Outros o elogiaram, pela capacidade de fazer ficção a partir de uma análise dos valores sociais contemporâneos.
De qualquer forma, acredito que valha a pena sua leitura com todos os ângulos de pontos de vista. Exatamente como as críticas contidas nas obras “futuristas” de Orwell ou Huxley.

La Confrérie des Éveillés

La Confrérie des Éveillés, de Jacques Attali (Livre de Poche – Fayard, 2004, 312 p., 6,5 €), é um romance histórico, que se passa no período entre 1149 e 1165, quando o islamismo vê surgir um grupo de fanáticos que, ao assumir comando político do Norte da África e da Andaluzia, abala a relação de convívio que existia, até então, entre muçulmanos e judeus.

Os personagens principais do livro são “simplesmente” ibn Rash, o Averróis, médico, filósofo e astrônomo árabe (1126-1198), e Moshé ben Maimon, o Maimônides, médico e filósofo judeu (1135-1204), ambos nascido e criados em Córdoba. Época muito importante para o pensamento religioso, ético e filosófico no mundo todo, pois o cristianismo conheceu, no mesmo período Thomas Becket (1120-1170).

Além das cruzadas (e o sultão Saladino – 1137-1198), e das lutas entre os diversos reinos cristãos e emirados muçulmanos na Península Ibérica, a época marca a “redescoberta” de Aristóteles (382-322 a.e.c) como expoente da filosofia clássica grega, e a influência que isso teve em todo o pensamento ocidental, sobretudo na questão entre fé e ciência.

Os “éveillés” (despertos) seriam pessoas espalhadas pelo mundo, desde Cochin (no extremo sul da Índia) até a Península Ibérica.
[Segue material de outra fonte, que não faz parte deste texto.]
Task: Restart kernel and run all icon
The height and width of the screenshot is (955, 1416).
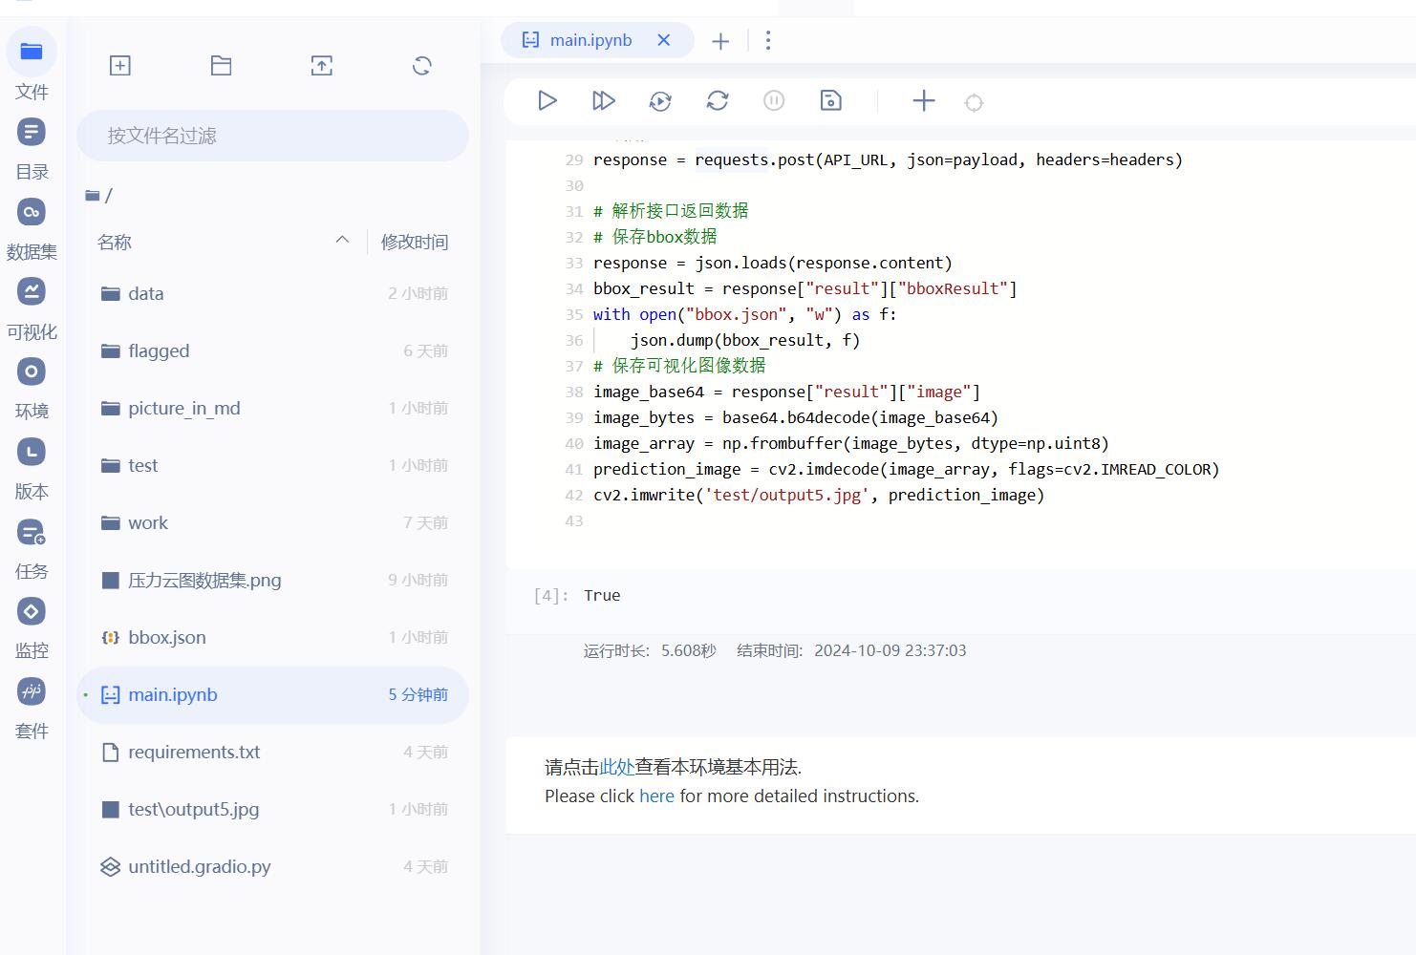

Essas poucas pessoas teriam tido contacto, e conhecido, uma suposta obra de Aristóteles, o Tratado da eternidade absoluta, que seria mantida em segredo pelo grupo, pois poderia causar o desmoronamento das instituições eclesiásticas de todas as religiões, baseadas exclusivamente na fé.
No romance, Maimônides e Averróis fazem parte das pessoas que buscam encontrar traduções escondidas da obra de Aristóteles, para o latim e para o árabe, feitas por Geraldo de Cremona (1114-1187) em Toledo.

As conversas entre Averróis e Maimônides, os debates e também as disputas com grupos das três religiões monoteístas abraâmicas, ocupam boa parte do romance, que prende a atenção por essas comparações. Mostra uma intolerância religiosa crescente, que perdura até hoje, apesar de todos os pensamentos unificadores que poderiam ser encontrados em Aristóteles, que teria se inspirado também na filosofia budista (Buda – 563-483 a.e.c).

O livro prende a atenção, mas requer algum conhecimento prévio sobre os personagens, História, e algumas noções de filosofia e das três religiões abraâmicas. Recomendo a leitura.

A leitura do livro no original em francês não deixa de ser uma oportunidade para comparar o cuidado que têm escritores naquela língua com a riqueza gramatical subjacente em cada frase, algo que lamentàvelmente muitos escritores em língua portuguesa parecem pretender destruir.